Kate Rice, an award-winning reporter and editor who covered travel advisor news for travel trade publications including Travel Weekly and Travalliance, the former publisher of TravelPulse, died Dec. 26. She was 70.
Rice, who grew up in Sparta, Wis., majored in journalism at the University of Wisconsin-Madison and freelanced for newspapers across the state. She moved to New York City to pursue a degree at Columbia University, and it was there that she “fell into” a job at a travel publication, according to her obituary.
A veteran travel journalist, Rice first worked for Travel Weekly in 1984, where she was an associate editor handling cruise, Alaska and special sections. She also worked for Leisure Travel News and Business Travel International, and her writing has appeared in the Wall Street Journal, Travel + Leisure, Golf Digest and ABCNews.com, among other outlets. From 2005 to 2012 she was the executive editor of Travalliance.
She rejoined Travel Weekly in 2012 as a senior editor, where she covered travel advisor news, marketing, technology and distribution. She received ASTA’s Travel Journalist of the Year award in 2015. Her cover story “The War on Human Trafficking” received an Eddie award from Folio magazine and an Azbee from the American Society of Business Publication Editors.
She resigned from Travel Weekly in 2015 to take a position at a virtual-reality travel company. She also worked at South African Tourism as a marketing manager.
Rice had a long-held passion for skiing. Inspired by her father’s ski-jumping career, she joined the Sparta Ski Club, selling burgers at high school football games to fund ski trips. Once in college, she spent her vacations skiing out west. She lived in Aspen (to be a “ski bum,” her obituary said). And after receiving a stage-four cancer diagnosis and six weeks of treatment at the MD Anderson Cancer Center in Houston, Rice in 2023 began working seasonally as a ski instructor in Park City, Utah, and DJing for a local radio station.
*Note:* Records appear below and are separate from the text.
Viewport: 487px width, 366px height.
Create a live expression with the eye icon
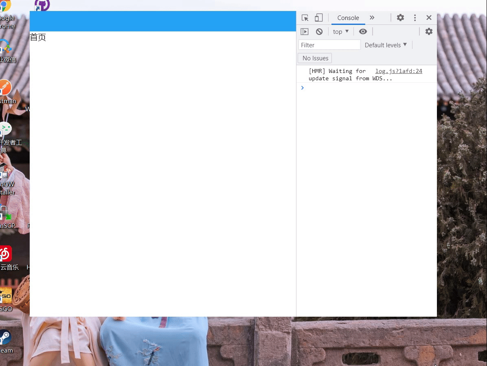tap(363, 31)
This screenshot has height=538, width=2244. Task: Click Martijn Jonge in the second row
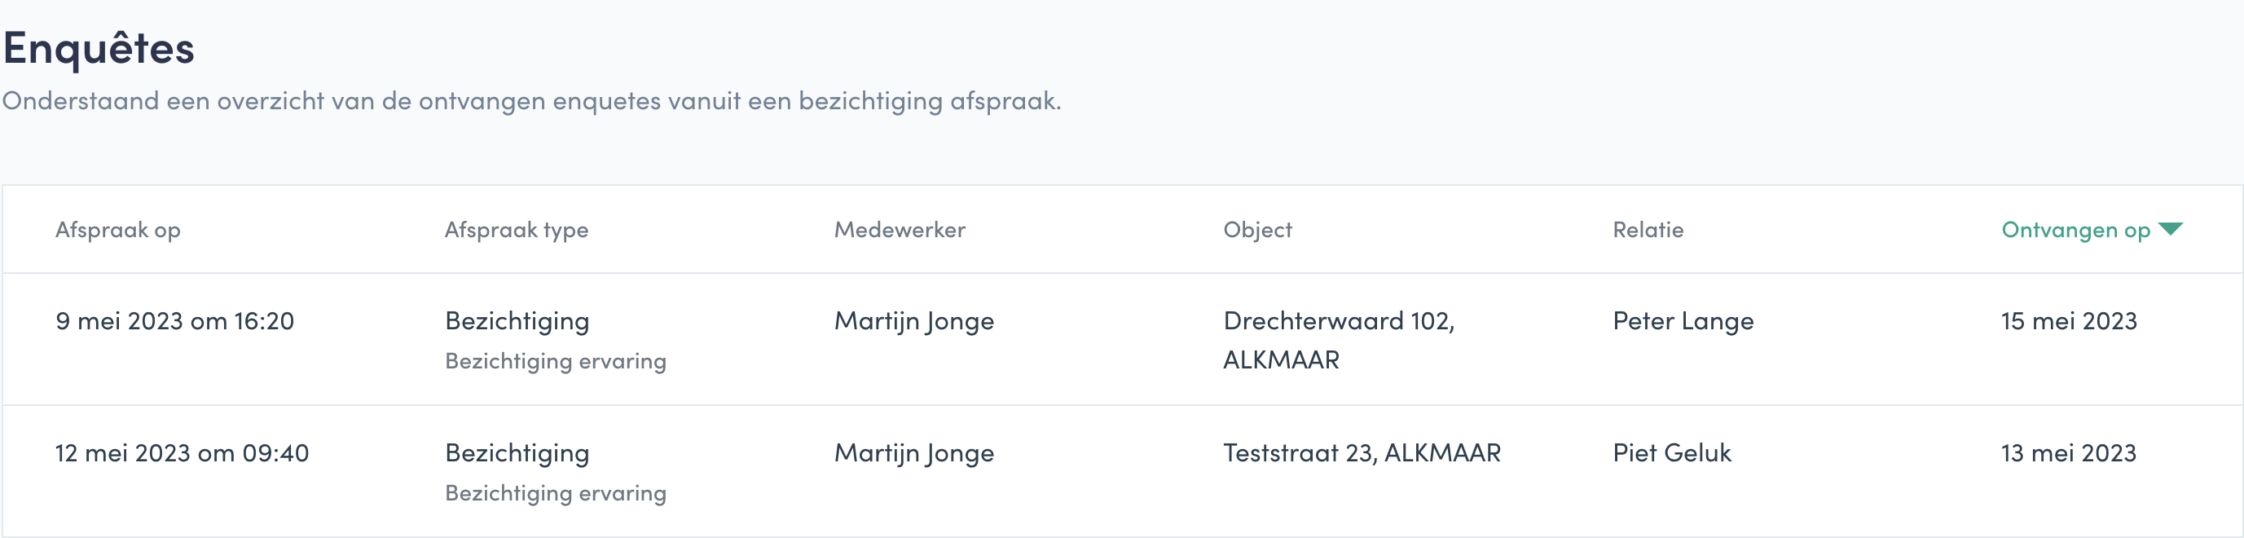[x=914, y=453]
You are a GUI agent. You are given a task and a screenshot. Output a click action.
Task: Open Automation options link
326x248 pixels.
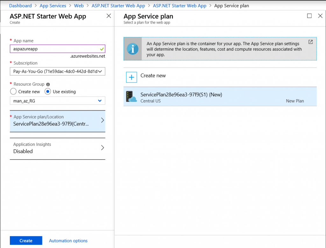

She also championed social and environmental causes, including helping to found a refugee resettlement group in New York and, as her obituary said, “roping [her daughters] and a rich mix of people in Greenfield Wis., into a standoff with a multinational mining company that threatened the pristine lands of West Central Wisconsin.”
Rice is survived by two daughters, Eliana and Gavriela. A funeral mass will be held Jan. 11 at 10 a.m. at St. Patrick’s Church in Sparta, Wis.